Every line of the data that includes "Image" should be copied out.

Data to examine Block Start

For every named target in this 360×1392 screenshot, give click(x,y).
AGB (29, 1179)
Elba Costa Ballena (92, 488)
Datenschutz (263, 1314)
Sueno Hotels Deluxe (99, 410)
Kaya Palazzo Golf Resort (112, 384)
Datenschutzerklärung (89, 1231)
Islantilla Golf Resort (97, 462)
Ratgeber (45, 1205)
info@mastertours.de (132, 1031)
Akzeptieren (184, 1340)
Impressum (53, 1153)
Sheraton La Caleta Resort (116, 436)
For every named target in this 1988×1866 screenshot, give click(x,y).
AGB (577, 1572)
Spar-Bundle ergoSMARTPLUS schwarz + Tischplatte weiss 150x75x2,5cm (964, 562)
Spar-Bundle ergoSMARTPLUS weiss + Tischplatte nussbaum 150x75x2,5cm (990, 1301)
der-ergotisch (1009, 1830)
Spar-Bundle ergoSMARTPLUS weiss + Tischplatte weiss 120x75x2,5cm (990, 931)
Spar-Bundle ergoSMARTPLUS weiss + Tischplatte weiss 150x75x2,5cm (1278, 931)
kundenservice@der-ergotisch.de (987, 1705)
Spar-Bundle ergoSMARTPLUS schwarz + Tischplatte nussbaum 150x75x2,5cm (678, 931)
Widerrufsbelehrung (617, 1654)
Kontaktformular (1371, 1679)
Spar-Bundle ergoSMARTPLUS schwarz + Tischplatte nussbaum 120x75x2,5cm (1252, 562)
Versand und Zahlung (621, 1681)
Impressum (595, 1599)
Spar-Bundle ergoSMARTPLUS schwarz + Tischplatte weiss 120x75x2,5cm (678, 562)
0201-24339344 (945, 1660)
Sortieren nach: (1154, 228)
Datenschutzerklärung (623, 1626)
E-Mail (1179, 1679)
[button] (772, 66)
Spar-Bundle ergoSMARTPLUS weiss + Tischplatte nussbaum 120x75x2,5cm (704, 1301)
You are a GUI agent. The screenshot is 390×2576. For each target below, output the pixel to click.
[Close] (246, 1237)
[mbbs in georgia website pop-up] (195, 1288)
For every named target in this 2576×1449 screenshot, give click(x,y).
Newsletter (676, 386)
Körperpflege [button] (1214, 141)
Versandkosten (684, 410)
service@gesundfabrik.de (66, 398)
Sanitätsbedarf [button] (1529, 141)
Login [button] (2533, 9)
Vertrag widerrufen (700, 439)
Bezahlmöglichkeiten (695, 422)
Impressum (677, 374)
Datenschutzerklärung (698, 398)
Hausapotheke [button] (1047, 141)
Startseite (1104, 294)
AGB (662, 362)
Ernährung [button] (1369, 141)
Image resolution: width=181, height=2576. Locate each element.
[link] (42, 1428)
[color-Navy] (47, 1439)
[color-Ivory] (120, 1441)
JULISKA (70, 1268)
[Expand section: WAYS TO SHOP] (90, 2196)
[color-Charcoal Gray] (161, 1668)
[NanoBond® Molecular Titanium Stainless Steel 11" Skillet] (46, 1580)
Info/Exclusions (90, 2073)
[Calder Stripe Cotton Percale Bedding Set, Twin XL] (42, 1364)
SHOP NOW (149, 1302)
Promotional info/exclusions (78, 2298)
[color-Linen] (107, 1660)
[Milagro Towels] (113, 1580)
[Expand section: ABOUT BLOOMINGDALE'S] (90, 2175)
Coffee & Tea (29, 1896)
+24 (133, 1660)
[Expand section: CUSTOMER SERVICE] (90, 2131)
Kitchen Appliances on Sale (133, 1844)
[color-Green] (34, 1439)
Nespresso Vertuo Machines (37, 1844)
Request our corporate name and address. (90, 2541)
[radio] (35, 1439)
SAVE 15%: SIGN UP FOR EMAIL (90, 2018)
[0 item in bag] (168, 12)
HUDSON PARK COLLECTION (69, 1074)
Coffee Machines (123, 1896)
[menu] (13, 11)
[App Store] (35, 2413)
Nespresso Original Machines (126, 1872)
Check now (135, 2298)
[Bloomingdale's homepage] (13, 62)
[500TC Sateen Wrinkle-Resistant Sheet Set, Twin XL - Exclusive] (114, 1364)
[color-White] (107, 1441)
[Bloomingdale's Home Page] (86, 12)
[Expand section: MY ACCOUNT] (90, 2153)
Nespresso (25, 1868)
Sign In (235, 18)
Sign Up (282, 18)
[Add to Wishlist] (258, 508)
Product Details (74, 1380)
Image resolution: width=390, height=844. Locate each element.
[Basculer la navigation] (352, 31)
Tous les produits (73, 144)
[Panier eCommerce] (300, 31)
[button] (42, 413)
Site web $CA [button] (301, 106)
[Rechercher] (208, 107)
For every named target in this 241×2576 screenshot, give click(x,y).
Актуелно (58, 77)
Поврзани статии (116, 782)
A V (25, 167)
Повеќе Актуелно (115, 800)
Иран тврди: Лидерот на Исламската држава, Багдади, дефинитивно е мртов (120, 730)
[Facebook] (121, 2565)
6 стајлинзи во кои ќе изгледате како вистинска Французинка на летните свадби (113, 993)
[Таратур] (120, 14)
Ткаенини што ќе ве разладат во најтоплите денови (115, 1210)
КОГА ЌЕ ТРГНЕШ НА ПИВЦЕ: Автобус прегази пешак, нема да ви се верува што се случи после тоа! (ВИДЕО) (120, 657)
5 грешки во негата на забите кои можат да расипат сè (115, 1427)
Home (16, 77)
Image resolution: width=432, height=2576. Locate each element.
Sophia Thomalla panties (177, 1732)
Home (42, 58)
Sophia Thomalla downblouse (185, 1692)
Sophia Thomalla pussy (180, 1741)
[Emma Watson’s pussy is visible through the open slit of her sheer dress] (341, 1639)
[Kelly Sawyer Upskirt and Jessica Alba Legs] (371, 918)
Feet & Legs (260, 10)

Data to examine Block End

* [Answer]
Image resolution: width=181, height=2576. Locate each element.
Image resolution: width=390, height=844. Locate each element.
Image resolution: width=432, height=2576. Locate each element.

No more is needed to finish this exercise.